# WORK TO BE COMPLETED
From the listing below, retype exactly the line holding "This screenshot has width=1225, height=1017.", the line holding "Click the 調整額通話明細作成手数料", and the lines between them; skip everything else.

********

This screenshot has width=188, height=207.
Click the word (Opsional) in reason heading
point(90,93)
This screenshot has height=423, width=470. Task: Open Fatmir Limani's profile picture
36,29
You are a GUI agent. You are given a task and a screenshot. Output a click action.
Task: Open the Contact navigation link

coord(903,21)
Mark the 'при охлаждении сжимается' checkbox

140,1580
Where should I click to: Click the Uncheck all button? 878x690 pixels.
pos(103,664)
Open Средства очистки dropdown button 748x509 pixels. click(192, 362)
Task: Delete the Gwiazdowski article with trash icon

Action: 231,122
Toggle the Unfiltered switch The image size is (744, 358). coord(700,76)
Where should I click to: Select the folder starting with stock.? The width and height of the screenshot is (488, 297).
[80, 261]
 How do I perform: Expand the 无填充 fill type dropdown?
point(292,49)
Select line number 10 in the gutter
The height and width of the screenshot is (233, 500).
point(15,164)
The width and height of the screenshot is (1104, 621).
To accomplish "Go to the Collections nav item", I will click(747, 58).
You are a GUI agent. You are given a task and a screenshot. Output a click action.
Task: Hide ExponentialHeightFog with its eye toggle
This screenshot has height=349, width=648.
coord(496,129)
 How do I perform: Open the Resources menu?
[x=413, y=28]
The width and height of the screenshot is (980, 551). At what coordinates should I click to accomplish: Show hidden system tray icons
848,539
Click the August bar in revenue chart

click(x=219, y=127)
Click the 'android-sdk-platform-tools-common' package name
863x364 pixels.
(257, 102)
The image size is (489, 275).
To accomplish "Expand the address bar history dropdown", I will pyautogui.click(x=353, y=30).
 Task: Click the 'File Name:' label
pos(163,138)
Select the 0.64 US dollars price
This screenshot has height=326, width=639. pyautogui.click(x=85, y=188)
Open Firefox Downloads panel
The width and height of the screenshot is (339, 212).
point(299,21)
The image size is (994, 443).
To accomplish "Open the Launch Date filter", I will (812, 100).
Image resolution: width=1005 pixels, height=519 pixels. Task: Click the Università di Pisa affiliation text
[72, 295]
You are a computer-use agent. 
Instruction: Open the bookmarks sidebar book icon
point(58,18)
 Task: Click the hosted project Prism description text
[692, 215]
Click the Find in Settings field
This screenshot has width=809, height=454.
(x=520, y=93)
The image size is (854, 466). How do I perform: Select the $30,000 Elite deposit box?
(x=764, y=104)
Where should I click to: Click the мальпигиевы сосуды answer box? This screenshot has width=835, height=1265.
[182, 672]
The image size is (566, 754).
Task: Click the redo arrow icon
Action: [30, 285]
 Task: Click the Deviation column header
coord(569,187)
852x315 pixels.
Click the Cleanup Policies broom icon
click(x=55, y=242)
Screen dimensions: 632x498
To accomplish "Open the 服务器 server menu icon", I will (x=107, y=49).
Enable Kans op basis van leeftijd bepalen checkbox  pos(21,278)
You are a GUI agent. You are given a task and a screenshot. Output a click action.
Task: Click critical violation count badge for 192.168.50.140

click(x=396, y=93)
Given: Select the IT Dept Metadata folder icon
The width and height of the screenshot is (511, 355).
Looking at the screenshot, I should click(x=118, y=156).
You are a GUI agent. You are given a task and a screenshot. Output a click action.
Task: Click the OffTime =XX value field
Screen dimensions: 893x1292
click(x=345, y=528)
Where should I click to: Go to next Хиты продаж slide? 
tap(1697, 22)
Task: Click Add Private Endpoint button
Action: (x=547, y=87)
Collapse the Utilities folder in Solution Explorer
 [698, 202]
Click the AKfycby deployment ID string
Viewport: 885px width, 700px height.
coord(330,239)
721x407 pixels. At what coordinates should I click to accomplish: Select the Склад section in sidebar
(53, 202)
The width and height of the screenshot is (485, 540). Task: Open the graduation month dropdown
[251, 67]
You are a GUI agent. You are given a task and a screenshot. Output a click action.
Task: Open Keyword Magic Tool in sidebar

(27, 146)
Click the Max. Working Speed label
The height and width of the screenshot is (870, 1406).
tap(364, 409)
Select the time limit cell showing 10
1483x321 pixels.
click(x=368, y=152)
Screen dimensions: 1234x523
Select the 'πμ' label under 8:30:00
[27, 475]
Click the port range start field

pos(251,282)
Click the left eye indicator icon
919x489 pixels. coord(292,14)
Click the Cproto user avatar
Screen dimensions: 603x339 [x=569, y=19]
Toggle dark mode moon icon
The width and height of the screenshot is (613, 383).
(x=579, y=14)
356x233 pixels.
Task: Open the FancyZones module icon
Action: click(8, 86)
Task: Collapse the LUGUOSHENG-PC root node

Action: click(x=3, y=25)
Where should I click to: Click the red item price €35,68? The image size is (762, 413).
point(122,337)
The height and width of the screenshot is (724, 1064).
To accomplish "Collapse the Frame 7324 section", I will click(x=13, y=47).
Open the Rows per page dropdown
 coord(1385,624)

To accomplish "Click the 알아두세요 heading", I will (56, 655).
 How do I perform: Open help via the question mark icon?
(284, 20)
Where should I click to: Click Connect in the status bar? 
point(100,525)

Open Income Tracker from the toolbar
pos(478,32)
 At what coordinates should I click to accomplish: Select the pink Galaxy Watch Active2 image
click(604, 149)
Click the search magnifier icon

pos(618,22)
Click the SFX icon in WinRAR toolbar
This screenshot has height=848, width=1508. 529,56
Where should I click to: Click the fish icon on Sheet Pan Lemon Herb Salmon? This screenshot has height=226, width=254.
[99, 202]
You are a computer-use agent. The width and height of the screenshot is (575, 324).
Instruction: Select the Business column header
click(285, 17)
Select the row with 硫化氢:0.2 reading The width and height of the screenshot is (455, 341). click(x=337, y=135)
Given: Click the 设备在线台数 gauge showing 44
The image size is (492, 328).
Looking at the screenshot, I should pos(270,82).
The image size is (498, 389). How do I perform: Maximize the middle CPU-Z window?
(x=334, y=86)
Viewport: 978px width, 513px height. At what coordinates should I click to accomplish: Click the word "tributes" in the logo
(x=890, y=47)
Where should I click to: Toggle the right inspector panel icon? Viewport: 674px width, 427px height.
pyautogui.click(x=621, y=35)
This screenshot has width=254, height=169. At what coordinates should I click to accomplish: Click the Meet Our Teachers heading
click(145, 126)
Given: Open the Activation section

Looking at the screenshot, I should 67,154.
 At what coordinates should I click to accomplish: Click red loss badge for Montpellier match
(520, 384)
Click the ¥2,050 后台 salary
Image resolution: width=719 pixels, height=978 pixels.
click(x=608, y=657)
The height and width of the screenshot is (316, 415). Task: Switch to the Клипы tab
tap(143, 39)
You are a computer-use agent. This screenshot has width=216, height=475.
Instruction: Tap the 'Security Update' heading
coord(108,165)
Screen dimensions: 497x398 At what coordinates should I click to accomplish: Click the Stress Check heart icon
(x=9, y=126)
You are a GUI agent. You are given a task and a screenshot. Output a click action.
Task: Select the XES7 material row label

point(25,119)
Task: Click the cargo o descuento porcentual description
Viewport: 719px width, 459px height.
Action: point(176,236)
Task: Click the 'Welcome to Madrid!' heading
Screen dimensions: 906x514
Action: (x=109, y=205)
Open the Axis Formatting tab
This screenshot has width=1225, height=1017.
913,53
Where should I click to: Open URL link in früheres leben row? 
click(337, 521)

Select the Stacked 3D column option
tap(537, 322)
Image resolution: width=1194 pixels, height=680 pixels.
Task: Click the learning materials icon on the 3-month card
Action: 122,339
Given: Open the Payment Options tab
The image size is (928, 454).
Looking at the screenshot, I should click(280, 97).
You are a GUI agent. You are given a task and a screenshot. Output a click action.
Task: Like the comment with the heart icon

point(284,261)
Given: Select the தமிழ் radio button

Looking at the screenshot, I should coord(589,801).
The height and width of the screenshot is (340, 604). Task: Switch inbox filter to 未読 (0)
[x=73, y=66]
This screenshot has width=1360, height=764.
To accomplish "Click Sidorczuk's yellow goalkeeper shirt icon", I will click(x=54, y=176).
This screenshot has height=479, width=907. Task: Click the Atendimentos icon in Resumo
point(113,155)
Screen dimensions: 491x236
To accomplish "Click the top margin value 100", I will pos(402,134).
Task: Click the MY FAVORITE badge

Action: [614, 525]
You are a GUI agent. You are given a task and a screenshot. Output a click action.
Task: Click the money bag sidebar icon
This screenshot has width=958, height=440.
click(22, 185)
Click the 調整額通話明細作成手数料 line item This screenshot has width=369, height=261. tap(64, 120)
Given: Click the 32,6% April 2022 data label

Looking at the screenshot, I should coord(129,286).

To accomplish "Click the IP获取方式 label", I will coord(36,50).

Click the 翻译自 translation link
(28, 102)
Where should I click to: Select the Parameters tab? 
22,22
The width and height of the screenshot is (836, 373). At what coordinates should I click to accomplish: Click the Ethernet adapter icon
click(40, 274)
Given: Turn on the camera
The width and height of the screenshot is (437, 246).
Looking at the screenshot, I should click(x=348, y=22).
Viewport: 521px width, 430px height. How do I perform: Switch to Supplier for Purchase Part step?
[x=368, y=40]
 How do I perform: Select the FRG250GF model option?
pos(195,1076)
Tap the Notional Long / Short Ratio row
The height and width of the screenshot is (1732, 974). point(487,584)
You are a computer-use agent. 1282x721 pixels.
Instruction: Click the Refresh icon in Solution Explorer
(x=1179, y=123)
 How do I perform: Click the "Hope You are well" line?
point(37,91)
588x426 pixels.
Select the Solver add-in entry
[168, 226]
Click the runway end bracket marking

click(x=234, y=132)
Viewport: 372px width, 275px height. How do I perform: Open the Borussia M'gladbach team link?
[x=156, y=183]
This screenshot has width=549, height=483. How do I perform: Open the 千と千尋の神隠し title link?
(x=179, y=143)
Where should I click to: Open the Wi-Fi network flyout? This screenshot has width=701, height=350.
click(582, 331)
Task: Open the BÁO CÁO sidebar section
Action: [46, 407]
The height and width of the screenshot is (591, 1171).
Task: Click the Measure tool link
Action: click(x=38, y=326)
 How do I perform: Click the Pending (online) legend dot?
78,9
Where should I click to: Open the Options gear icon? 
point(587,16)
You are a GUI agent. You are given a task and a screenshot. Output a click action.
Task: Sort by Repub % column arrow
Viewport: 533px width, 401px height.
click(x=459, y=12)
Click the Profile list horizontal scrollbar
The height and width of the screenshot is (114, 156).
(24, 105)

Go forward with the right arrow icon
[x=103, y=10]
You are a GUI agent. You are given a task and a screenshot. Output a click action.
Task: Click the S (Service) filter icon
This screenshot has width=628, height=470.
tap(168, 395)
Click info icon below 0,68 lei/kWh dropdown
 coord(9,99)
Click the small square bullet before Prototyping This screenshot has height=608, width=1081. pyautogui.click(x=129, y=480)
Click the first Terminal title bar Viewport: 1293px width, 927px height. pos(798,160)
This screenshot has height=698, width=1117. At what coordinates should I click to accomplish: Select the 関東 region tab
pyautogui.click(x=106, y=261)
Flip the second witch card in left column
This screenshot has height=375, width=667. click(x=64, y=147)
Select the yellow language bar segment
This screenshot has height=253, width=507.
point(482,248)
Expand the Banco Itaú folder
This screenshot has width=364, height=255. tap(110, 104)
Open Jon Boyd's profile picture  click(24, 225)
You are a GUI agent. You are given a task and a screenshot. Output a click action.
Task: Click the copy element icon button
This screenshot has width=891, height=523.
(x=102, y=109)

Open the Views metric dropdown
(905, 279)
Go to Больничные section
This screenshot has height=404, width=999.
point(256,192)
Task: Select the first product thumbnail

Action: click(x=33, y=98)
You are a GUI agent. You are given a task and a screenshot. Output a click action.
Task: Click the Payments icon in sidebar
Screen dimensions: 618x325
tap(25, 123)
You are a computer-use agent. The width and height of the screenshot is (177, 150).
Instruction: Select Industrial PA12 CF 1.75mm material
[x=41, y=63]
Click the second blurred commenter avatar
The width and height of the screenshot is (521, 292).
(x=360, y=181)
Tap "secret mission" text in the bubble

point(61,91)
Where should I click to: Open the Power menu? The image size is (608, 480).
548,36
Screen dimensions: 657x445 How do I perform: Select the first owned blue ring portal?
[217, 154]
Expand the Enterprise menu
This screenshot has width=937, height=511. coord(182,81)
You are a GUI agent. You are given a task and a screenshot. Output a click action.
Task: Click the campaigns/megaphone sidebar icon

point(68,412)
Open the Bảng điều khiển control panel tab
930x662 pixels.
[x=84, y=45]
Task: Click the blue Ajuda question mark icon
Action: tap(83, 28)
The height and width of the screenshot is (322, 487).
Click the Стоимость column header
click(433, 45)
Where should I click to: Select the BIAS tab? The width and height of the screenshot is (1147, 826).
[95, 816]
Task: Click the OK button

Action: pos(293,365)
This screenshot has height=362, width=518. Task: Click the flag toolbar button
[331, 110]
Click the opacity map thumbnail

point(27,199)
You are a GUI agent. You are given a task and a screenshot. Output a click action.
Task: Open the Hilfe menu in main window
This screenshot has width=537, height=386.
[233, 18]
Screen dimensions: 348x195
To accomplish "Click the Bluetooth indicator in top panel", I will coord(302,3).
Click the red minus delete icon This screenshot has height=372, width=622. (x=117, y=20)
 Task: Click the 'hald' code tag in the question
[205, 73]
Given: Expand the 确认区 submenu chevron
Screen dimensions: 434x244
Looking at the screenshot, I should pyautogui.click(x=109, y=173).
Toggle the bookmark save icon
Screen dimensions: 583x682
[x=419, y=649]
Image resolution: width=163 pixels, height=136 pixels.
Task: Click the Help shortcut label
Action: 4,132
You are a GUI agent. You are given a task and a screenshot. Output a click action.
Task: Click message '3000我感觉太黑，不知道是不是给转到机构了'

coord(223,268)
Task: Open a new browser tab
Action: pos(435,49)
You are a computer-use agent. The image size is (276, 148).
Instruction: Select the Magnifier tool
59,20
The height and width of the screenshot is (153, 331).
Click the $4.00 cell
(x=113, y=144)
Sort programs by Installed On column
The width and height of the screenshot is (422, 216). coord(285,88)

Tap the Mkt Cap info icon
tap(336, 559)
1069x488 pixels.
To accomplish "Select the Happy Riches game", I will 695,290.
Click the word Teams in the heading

********

# WRITTEN RESPONSE
This screenshot has width=1225, height=1017.
913,53
Where should I click to: Open URL link in früheres leben row? 
click(337, 521)

Select the Stacked 3D column option
tap(537, 322)
Image resolution: width=1194 pixels, height=680 pixels.
Task: Click the learning materials icon on the 3-month card
Action: 122,339
Given: Open the Payment Options tab
The image size is (928, 454).
Looking at the screenshot, I should click(280, 97).
You are a GUI agent. You are given a task and a screenshot. Output a click action.
Task: Like the comment with the heart icon

point(284,261)
Given: Select the தமிழ் radio button

Looking at the screenshot, I should coord(589,801).
The height and width of the screenshot is (340, 604). Task: Switch inbox filter to 未読 (0)
[x=73, y=66]
This screenshot has width=1360, height=764.
To accomplish "Click Sidorczuk's yellow goalkeeper shirt icon", I will click(x=54, y=176).
This screenshot has height=479, width=907. Task: Click the Atendimentos icon in Resumo
point(113,155)
Screen dimensions: 491x236
To accomplish "Click the top margin value 100", I will pos(402,134).
Task: Click the MY FAVORITE badge

Action: [614, 525]
You are a GUI agent. You are given a task and a screenshot. Output a click action.
Task: Click the money bag sidebar icon
This screenshot has width=958, height=440.
click(22, 185)
Click the 調整額通話明細作成手数料 line item This screenshot has width=369, height=261. tap(64, 120)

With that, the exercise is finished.